Even shorter than the case "briefs" I've been posting, these summaries - lifted straight from appeals documents - allow me to cover even more cases. Each summary will include a link to the relevant brief or document for anyone interested in reading more. My insertions are in italics.
The case: Jeffery A. LeMieux and David T. DeValk v. Governor Tony Evers, Secretary of State Sarah Godlewski, and Superintendent of Public Instruction Jill Underly
Case no.: 24AP729
Filed in: Wisconsin Supreme Court, petition for original action
Attorneys: Scott Rosenow and Nathan Kane, Wisconsin Manufacturers & Commerce (WMC) Litigation Center
Issues
Does Article V, § 10(1)(c) of the Wisconsin Constitution forbid a governor from deleting digits in an enrolled bill to create a new year? That section reads, "In approving an appropriation bill in part, the governor may not create a new word by rejecting individual letters in the words of the enrolled bill, and may not create a new sentence by combining parts of two or more sentences of the enrolled bill.
Does a governor exceed his or her partial-veto authority under Article V, § 10(1)(b) of the Wisconsin Constitution by deleting language in an enrolled bill to create a longer duration than the one that the legislature approved?
That section reads, "If the governor approves and signs the bill, the bill shall become law. Appropriation bills may be approved in whole or in part by the governor, and the part approved shall become law."
Introduction
Wisconsin school districts may increase their revenue multiple ways. Voters may approve a referendum to exceed their district’s revenue limit. The legislature may also increase that revenue limit because it is statutory — and school districts may then raise revenue up to that new limit without needing voter approval.
In the 2023–2025 biennium budget bill, the Wisconsin Legislature approved a two-year increase of the school district revenue limit. Governor Tony Evers used a partial veto, however, to add 400 years to that two-year increase.
This partial veto is profoundly undemocratic. Besides harnessing lawmaking power vested in the legislature, this partial veto deprived Wisconsin voters of their ability to decide via referendum whether to allow their respective school district to increase their property taxes for 400 years. ...
Not only undemocratic, this partial veto violates the Wisconsin Constitution for two separate reasons. (Grammar, people!)
First, this partial veto violates Article V, § 10(1)(c) of the Wisconsin Constitution.
As approved by voters in 1990, this clause “prohibits the governor from ‘creat[ing] a new word by rejecting individual letters in the words of the enrolled bill.’” The “pick-a-letter veto” is “the selective vetoing of letters to form a new word, or of digits to form a new number.” ...
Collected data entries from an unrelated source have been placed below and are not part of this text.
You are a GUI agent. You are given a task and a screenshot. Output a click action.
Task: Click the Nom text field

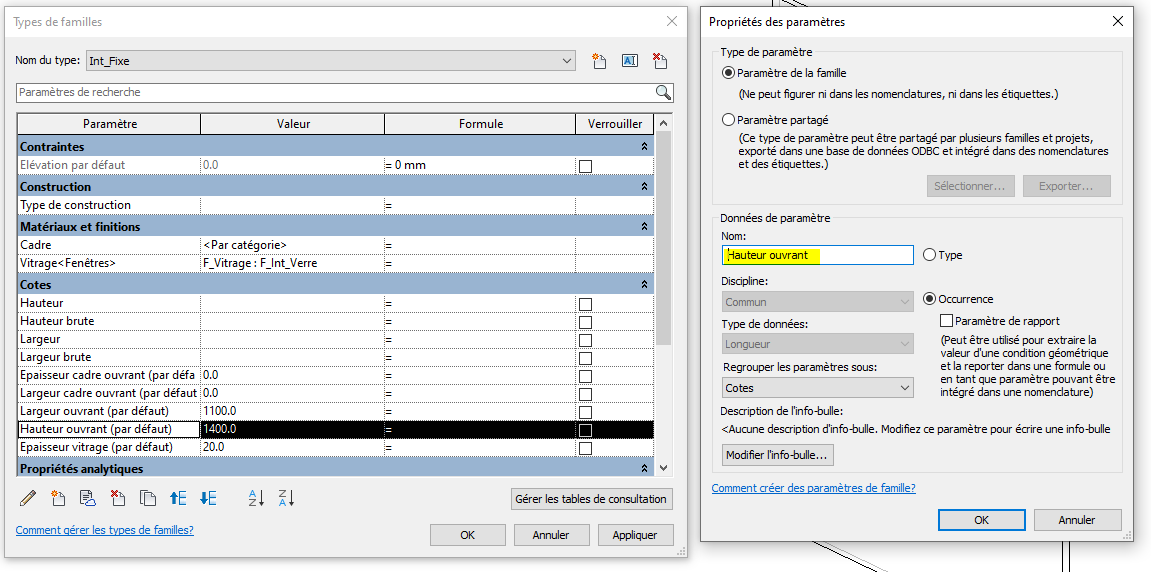pos(818,255)
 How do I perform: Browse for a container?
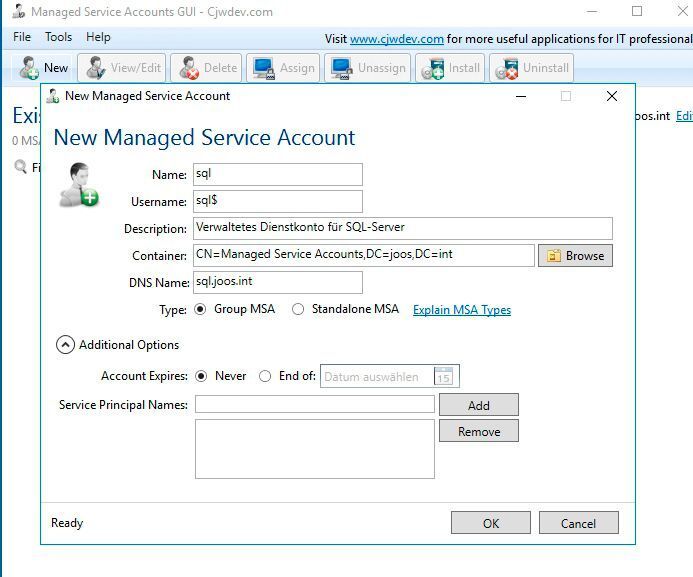click(575, 255)
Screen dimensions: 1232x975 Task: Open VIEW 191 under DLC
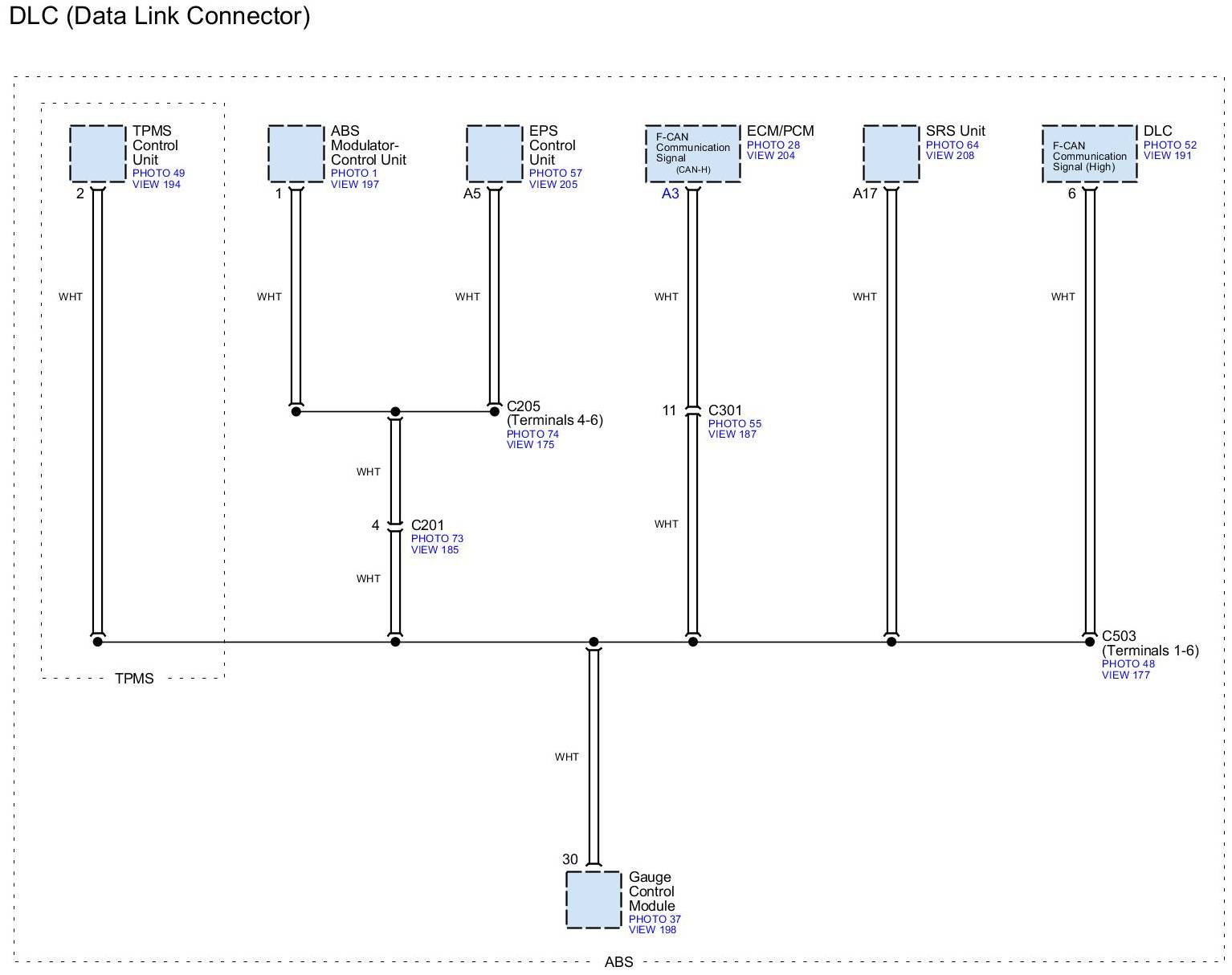pyautogui.click(x=1167, y=156)
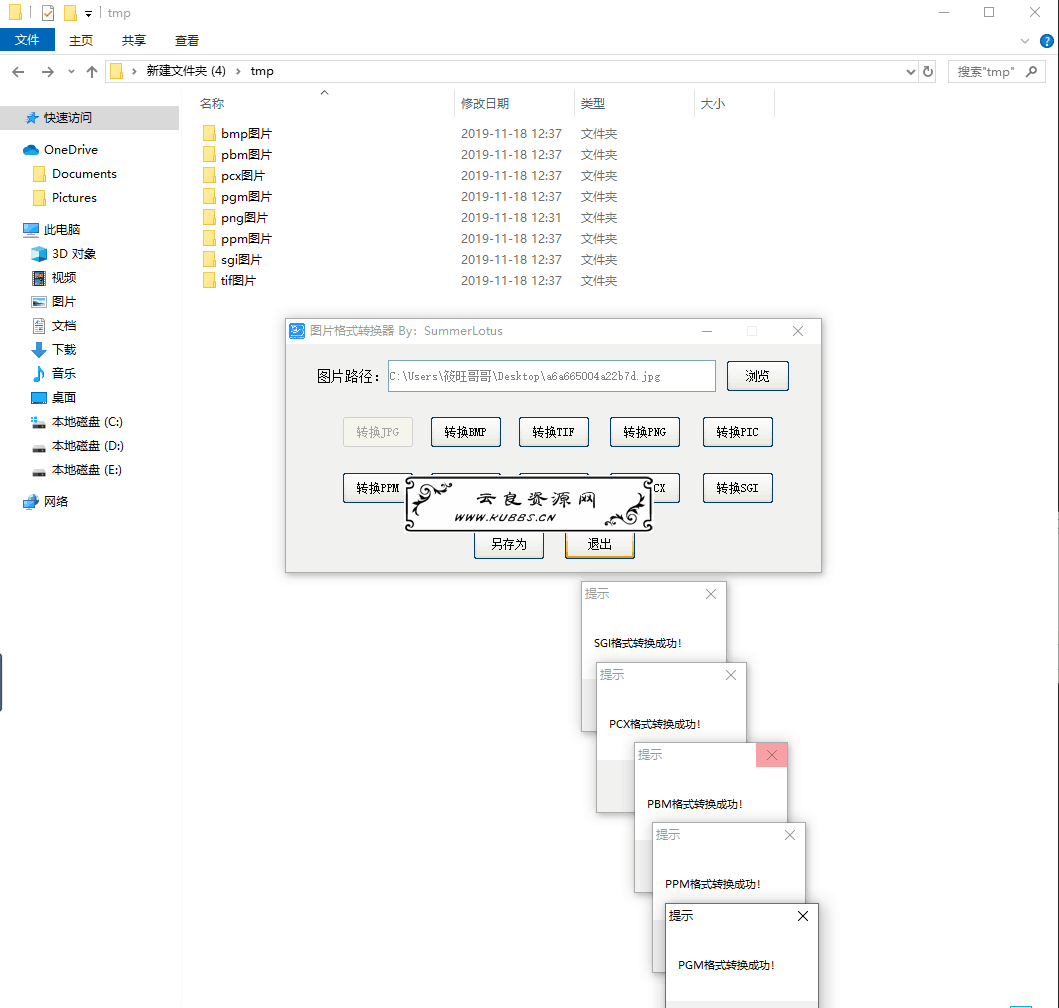Click the 另存为 save-as button
1059x1008 pixels.
509,545
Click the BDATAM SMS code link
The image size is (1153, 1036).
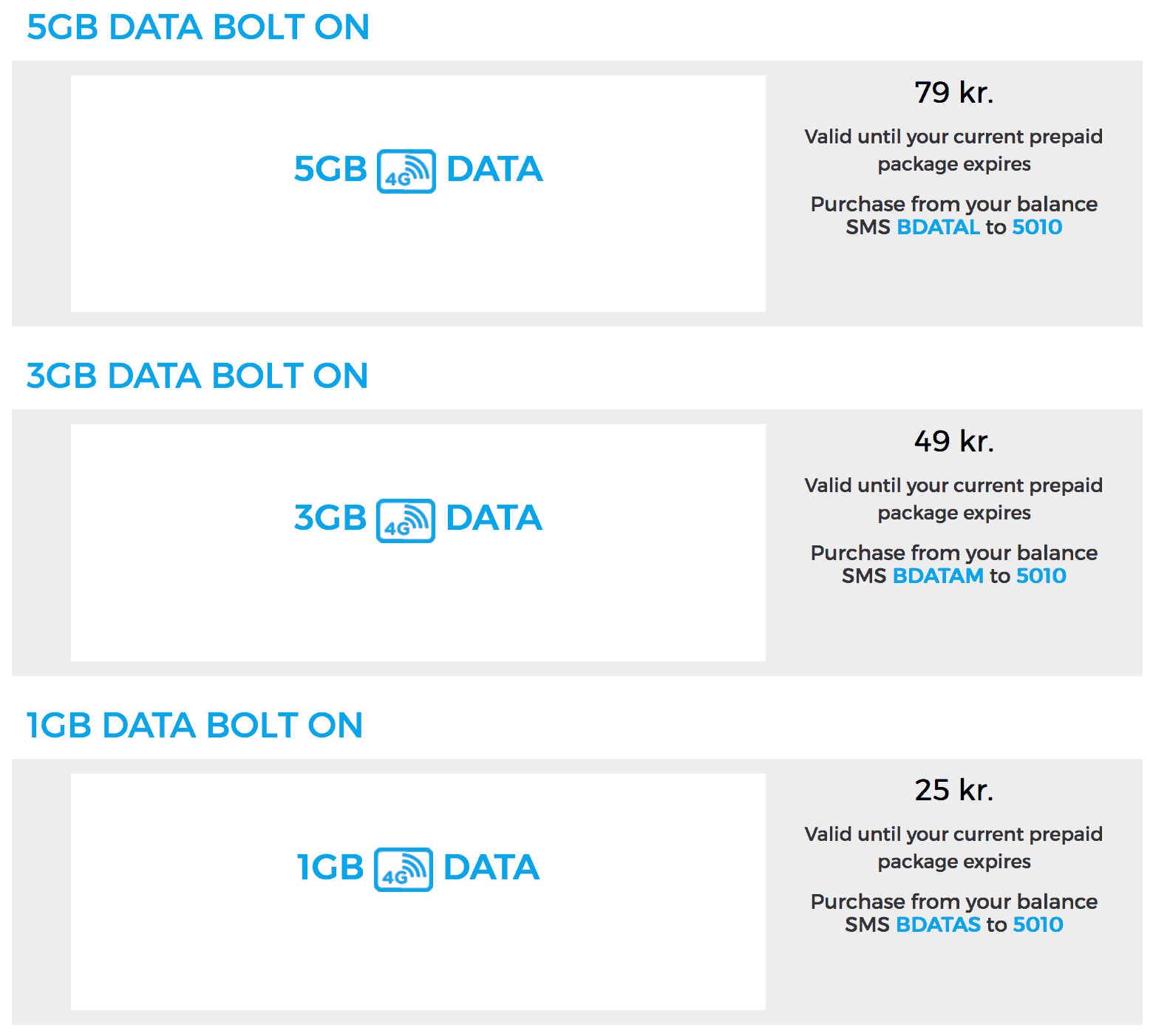tap(937, 576)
More than 60 percent of Wisconsin voters approved it in an April 1990 referendum.
The 1990 amendment ... “keeps intact” the governor’s power to use the partial veto to reduce appropriations.
The partial veto at issue here is an unconstitutional “pick-a-letter” veto, not a reduction of an appropriation. It struck individual digits to create a new year four centuries further into the future. This partial veto thus violates Article V, § 10(1)(c).
This partial veto is unlawful for a second reason: it exceeds the governor’s authority under Article V, § 10(1)(b).
“To fall within the purview of powers authorized by Art. V., sec. 10(1)(b),” a partial veto must approve a “part” of an appropriation bill. ...
The partial veto at issue is not an approval of “part” of a bill.
As enrolled and presented to the Governor, the biennial budget bill authorized a school district revenue increase in the 2023–2024 and 2024–2025 academic years only.
This partial veto authorizes additional revenue increases beginning in the year 2025 through the year 2425.
The Governor’s 400-year increase of the revenue limit is not a “part” of the legislatively authorized two-year increase.
This Court should use its original jurisdiction to grant this petition and declare that this partial veto violates Article V, § 10(1)(b) and (c).